Cooking Time: 45 min Preparation Time: 15 min Serves: 4 people
a prepared Tomato Risotto with Fresh Basil meal

3 ripe roma tomatoes, sliced

3 tbsp olive oil, to drizzle

4 tbsp balsamic vinegar

3 finely chopped garlic clove, finely chopped

40 g butter

4 red onion, thinly sliced

700 g Tastic Risotto Rice

2 cups dry red wine

350 ml chicken stock

1 cup rosa tomatoes

Sea salt & freshly ground pepper, to taste

80 g parmesan, finely grated

Fresh basil leaves, to garnish

Extra virgin oil, plus extra for drizzling


  1. Preheat the oven to 180°C. Halve 2 slicing tomatoes & place on a baking tray.

  2. Meanwhile, heat the remaining olive oil & the butter in a large heavy-based saucepan & gently fry the onions over low heat for 5 minutes until softened but not coloured.

  3. Add rice & fry for a further 5 minutes, or until the rice grains are slightly translucent.

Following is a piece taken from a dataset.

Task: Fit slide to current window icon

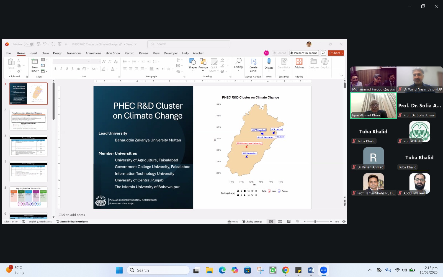Action: [x=344, y=222]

  4. Add the wine (if using) and stir for 1-2 minutes, then add a ladle of stock and stir until the liquid is absorbed.

  5. Chop the remaining tomato and add to the risotto with the Rosa tomatoes.

  6. Add another ladle of stock, stir until absorbed and repeat the process with the remaining stock.

  7. This should take 20-30 minutes. The rice should be tender with a slight nutty bite and have a creamy rich texture.

  8. Remove the risotto from the heat, season to taste and add the parmesan.

  9. Serve immediately with the roast tomato halves and fresh basil. Drizzle with extra virgin olive oil before serving.